Likeable LIER, just 17km southeast of Antwerp, has an amenable, small-town air, its pocket-sized centre boasting a particularly pretty Grote Markt and a clutch of handsome medieval buildings, especially St-Gummaruskerk. The town was founded in the eighth century, but despite its ancient provenance Lier has never managed to dodge the shadow of its much larger neighbour, Antwerp – even when Felix Timmermans, one of Belgium’s best-known writers, lived here for almost all of his long life (1886–1947). All the same, Timmermans did add a certain local sparkle – and it may have been needed: other Belgians once referred to Lier’s citizens as “sheepheads” (schapenkoppen), a reference to their reputation for stubbornness and stupidity.

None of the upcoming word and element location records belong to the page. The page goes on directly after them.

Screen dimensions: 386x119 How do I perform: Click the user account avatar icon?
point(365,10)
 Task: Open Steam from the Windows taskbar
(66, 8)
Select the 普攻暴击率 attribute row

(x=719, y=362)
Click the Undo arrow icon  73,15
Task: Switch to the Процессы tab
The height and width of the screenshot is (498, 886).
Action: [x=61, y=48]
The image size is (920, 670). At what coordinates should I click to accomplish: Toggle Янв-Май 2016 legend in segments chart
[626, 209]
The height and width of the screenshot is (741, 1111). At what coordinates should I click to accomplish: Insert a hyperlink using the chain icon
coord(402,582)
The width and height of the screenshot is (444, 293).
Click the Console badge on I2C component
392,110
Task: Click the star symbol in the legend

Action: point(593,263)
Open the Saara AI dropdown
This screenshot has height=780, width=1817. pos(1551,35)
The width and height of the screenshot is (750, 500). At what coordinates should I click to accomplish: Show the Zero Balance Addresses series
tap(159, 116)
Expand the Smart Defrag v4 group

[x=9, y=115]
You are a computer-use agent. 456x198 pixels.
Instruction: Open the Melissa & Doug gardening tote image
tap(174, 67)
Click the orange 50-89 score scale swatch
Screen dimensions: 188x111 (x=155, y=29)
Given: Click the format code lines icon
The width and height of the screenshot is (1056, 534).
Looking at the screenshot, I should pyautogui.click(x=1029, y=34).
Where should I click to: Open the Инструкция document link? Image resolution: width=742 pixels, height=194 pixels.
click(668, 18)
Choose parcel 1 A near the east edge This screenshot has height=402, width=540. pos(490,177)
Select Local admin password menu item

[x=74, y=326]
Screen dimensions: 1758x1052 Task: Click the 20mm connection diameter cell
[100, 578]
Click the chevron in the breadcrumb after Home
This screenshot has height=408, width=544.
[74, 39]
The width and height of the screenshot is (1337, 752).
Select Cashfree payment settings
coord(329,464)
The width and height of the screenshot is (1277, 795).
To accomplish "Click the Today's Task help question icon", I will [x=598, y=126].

Central Lier spreads out from the large, rectangular Grote Markt, its old streets and alleys encircled and bisected by the waterways that mark the course of its old harbours and moat. At the centre of the Grote Markt is the turreted fourteenth-century Belfort, an attractively spikey affair incongruously attached to the classically elegant Stadhuis, which was built to replace the medieval cloth hall in 1740. Otherwise, the square is an attractive medley of neos-, with neo-Gothic, Neoclassical and even neo-Romanesque buildings, mostly dating from the 1920s, jostling for space and attention.
Lier is an ideal day-trip from Antwerp, just a twenty-minute train ride away.